### Supplied material
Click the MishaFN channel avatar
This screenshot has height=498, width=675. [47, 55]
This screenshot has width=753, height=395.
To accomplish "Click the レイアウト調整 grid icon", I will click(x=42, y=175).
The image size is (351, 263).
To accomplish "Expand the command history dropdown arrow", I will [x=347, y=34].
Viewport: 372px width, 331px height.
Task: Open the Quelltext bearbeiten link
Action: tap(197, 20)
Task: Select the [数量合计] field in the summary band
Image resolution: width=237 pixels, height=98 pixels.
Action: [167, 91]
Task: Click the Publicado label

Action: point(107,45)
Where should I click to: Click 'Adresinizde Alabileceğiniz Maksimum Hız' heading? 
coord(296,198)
---
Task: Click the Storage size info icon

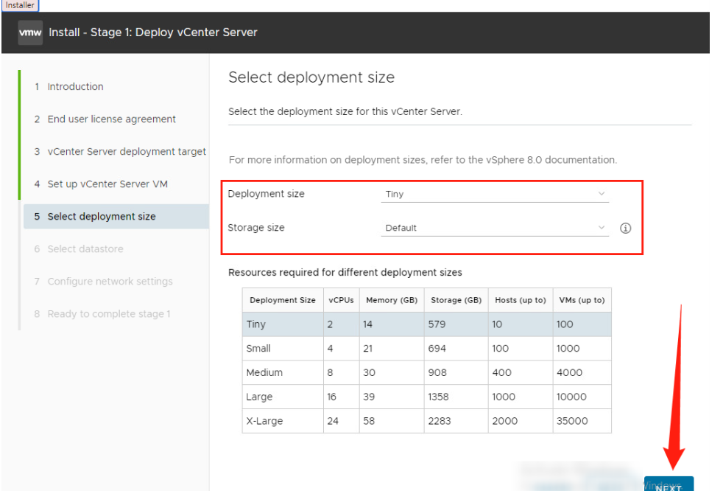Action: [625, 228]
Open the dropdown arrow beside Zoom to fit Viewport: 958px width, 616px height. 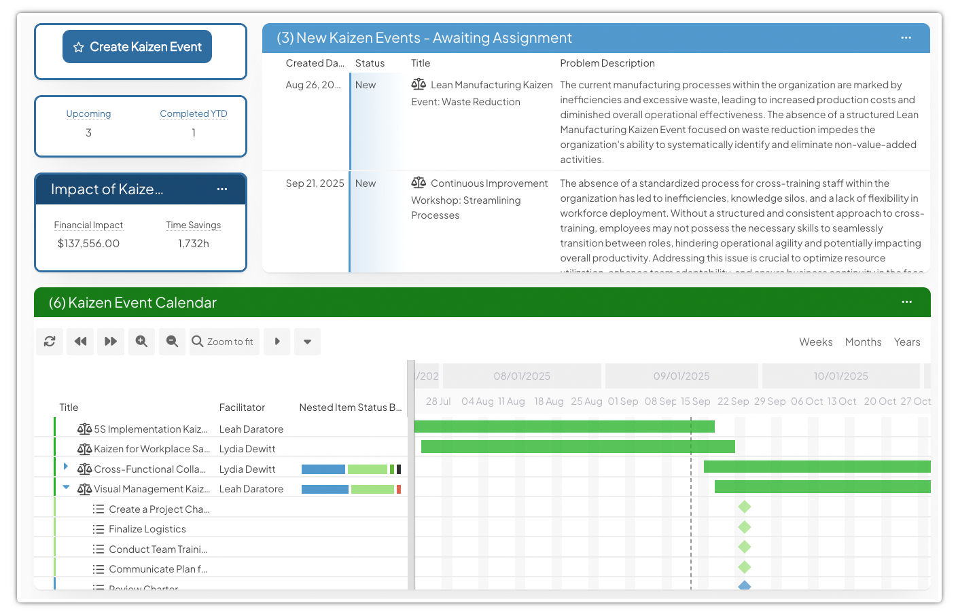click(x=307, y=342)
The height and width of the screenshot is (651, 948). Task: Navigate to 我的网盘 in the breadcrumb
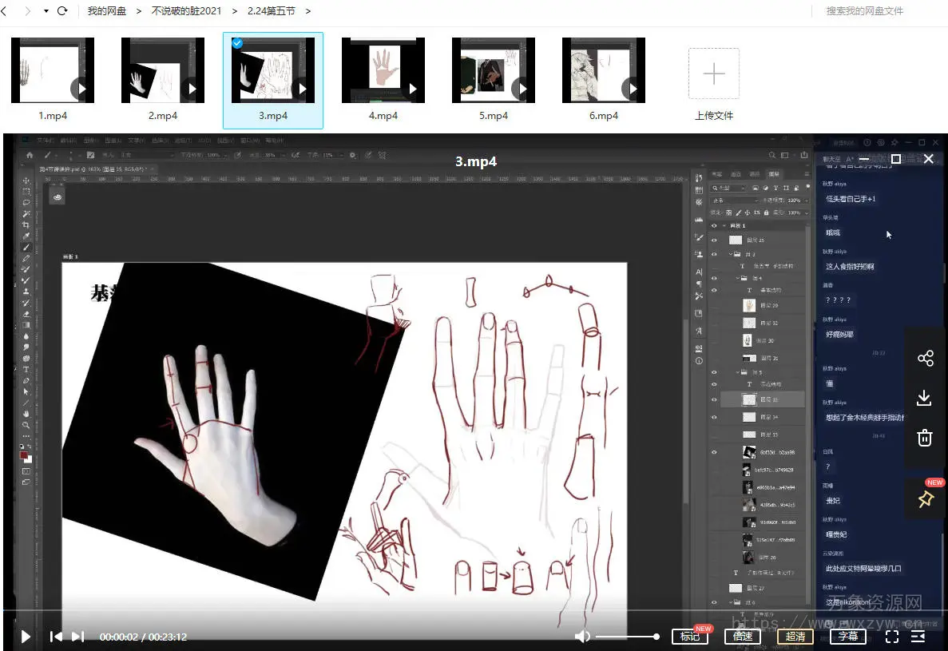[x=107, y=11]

### Problem details
Would you print, exactly as written, every line above from the one holding "Click the MishaFN channel avatar" through the one holding "The image size is (351, 263).", with both included and no other lines?

### Answer box
Click the MishaFN channel avatar
This screenshot has height=498, width=675. [47, 55]
This screenshot has width=753, height=395.
To accomplish "Click the レイアウト調整 grid icon", I will click(x=42, y=175).
The image size is (351, 263).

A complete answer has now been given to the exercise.